We had been anticipating a letter from Church Headquarter for weeks. Upon returning from a trip to Bethel Island in California, we found the call had arrived: "You are assigned to labor in the South Africa Cape Town Mission. Your primary assignment is to labor with the Church Educational System as CES specialists and assist with the Perpetual Education Found country director in Port Elizabeth. It is anticipated that you will serve for a period of 23 months. You should report to the Provo Missionary Training Center on Monday, February 20, 2012. Your assignment may be modified according to the needs of the mission president. . . Sincerely, Thomas A. Monson"
We were excited to be called to Africa. I thought we might go to Western Samoa since Tom's mother is Samoan-Scottish. Tom lived there from age eleven through nineteen. He speaks Samoan to our friends in the Utah Polynesian Choir and often sings Island songs with Foalima, Dave Tanner and Paovali who he used to entertained with. Neither of us thought about going to Africa. But Dr. Brunch, who preformed Tom's heart ablation in July nailed it: "You will probably be called to Sub-Sarah Africa."

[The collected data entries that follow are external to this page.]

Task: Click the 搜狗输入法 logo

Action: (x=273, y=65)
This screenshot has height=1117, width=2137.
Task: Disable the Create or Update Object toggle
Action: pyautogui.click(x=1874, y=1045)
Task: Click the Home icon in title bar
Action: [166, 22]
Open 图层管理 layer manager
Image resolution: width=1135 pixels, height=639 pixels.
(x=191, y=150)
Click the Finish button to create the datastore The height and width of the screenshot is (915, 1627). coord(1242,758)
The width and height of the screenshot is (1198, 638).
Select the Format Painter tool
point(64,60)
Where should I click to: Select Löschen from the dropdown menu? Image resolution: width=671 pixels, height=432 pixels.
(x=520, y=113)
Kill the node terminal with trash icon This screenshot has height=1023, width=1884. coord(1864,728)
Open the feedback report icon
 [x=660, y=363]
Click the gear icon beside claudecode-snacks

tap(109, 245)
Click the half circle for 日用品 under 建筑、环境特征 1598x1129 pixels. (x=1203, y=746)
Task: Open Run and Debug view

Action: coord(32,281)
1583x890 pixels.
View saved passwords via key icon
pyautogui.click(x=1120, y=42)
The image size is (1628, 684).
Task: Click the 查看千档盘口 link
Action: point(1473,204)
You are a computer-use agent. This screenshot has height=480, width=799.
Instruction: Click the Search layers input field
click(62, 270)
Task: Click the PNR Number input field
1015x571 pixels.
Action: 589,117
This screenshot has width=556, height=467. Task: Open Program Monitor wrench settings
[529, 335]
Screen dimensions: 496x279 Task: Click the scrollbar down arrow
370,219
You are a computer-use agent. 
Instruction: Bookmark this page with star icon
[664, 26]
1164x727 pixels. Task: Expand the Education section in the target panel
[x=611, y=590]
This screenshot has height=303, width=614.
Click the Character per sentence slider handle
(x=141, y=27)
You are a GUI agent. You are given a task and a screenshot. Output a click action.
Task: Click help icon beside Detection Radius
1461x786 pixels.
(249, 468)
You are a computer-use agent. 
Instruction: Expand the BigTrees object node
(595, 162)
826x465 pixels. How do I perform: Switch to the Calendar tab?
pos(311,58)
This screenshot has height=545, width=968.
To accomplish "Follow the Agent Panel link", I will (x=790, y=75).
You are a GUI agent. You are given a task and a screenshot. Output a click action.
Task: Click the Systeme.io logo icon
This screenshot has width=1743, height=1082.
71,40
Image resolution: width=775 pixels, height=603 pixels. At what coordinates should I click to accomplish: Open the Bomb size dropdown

We were called to the pulpit to announce our mission call in Sacrament Meeting on October 31st. Tom instructed me to stand quietly at his side, to smile and say nothing. However, after he announced where we were going and described our assignment, I stepped up to the microphone, "We are happy to accept this call and look forward to serving in the South Africa, Cape Town Mission."
I thought we would be living in a cinderblock house with a dirt floor and a thatched roof until the call came from Elder LaPray who we will be replacing. This is the LaPray's second mission in the same location and assignment. Elder LaPray explained that we would be living in a three bedroom home with a washer and dryer in a gated community. Port Elizabeth is the 5th largest city in South Africa. Our home is close to an Elephant Reserve. Several safari's leave from this city. President Steven Wood, a retired judge from Alaska, likes his missionaries to get "the dust of Africa on their feet." He encourages senior couples to be out and about. Although crime is a problem, he assured us that we would have a wonderful and safe experience in Port Elizabeth.